Some Asian neighbours

The French Jesuits, at the beginning, could only enter the Chinese empire by approaching it from Siam (now Thailand). L'Oiseau, the ship which left Brest in 1685 with the king's mathematicians on board, had to strengthen the position of this kingdom's sovereign, King Narai, against the Dutch East India Company. Therefore, the missionaries were to travel from Siam to Beijing by their own means. Delisle collected a detailed and illustrated account of their trip on a "ship with a flat floor plate", as well as a record of a lunar eclipse observed by Father Fontaney in december 1685 in the company of the King of Siam in his palace.

 

 

 

Observations astronomiques et physiques des Mathématiciens du roi envoyées à l’Académie royale

the King's mathematicians' account of their travel from Siam to China (p. 45 of a series of observations sent to the Academy - the diary starts at image 31 of the digitalisation)

 

While Fontaney and the king's mathematicians had had the opportunity to discover a Southern neighbour of China, their successor, Antoine Gaubil, turned his attention mainly to the East. In his Mémoires sur le Japon et la Corée, of which Delisle received a copy in 1752, the missionary strived to determine the longitude of Nagasaki, presented a map where the shores of the Kingdom of Corea could be identified, and described the Ryukyu Islands (which included Okinawa), an independant kingdom at that time, in about twenty pages.

 

 

Father Gaubil's astronomical research didn't stop on China's borders. Some documents relating to another great tradition of observations could be found in the manuscripts sent to Delisle : Indian astronomical papers. Received in 1752, the original manuscript of Father François-Xavier Duchamp on Indian astronomy [1] fulfilled a long-standing request. In 1738, in the already mentioned letter where Delisle shared with Fréret his interest in Gaubil's research, he wrote : "especially since he gave us the hope that he would add to his discoveries on Chinese astronomy some information about Indian astronomy, so that I could know the progress, or at least learn the history of Eastern astronomy, which I have always aspired to do." [2]

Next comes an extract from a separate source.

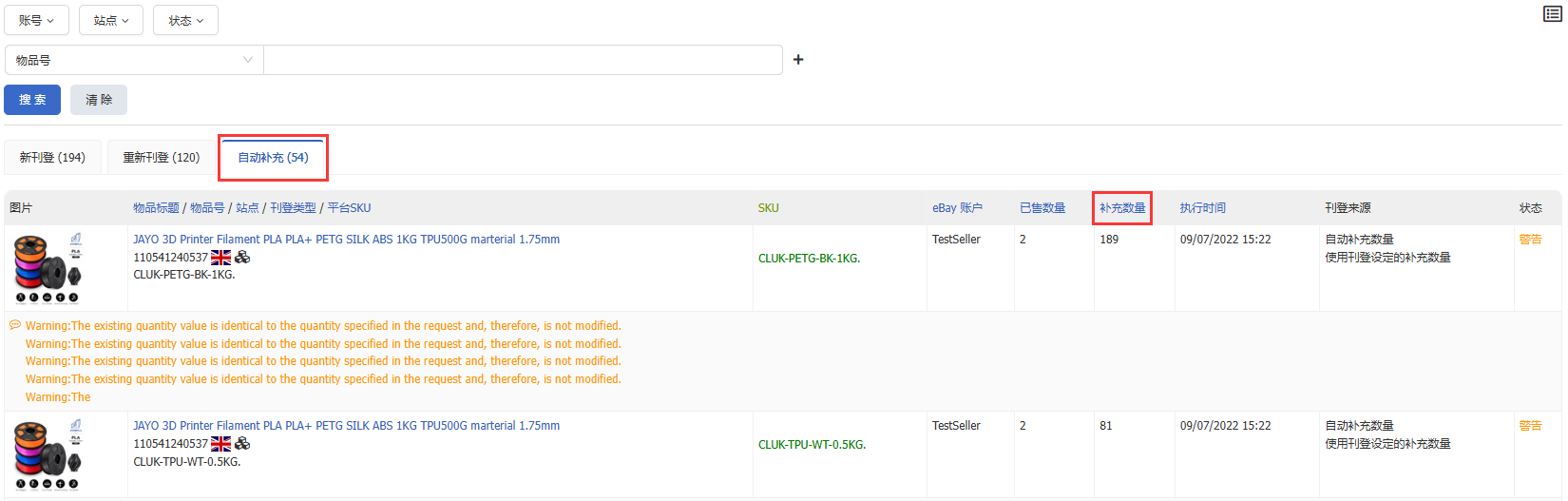Open second listing filament product thumbnail
The image size is (1568, 501).
[x=48, y=456]
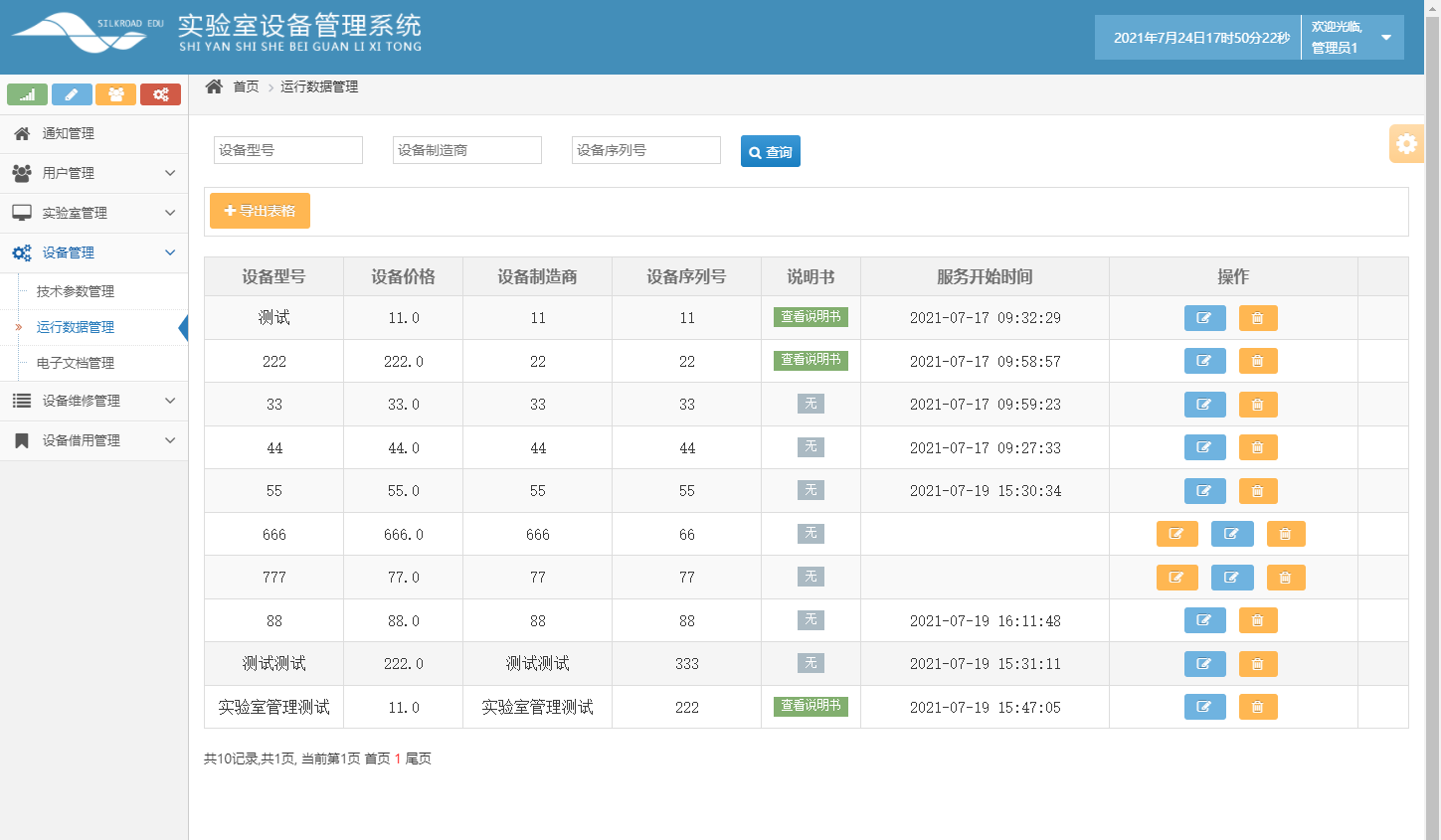
Task: Click the 查询 search button
Action: (770, 150)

Insomuch as Delisle actually managed to fulfill this ambition, he owed it to still other "Easts". In the Dissertation read in 1728 in Saint Petersburg, he didn't mention India, but Cathay, in connection with China : "Indeed, he wrote, if I may express my feelings on that point, I am convinced that if one perfectly took note of Chinese ancient astronomy by adding what Ulugbeig taught us of the astronomy of Cathay to what the missionaries told us of the astronomy of the Chinese ; Chinese chronology could easily be matched to those of other nations on astronomical facts and one might at the same time deduce from it something useful to astronomy." [3] As a matter of fact, Ulugh Beg, astronomer-prince of Samarkand, was an important figure in the history of astronomy, according to the documentation collected by Delisle.

 


[1] Delisle collection, portfolio B1/13, piece 9. 1.

[2] Letter to Nicolas Fréret of February 18th, 1738, portfolio B2/4, piece 6. 4.

[3] Portfolio A7/10, piece 8, p. 4.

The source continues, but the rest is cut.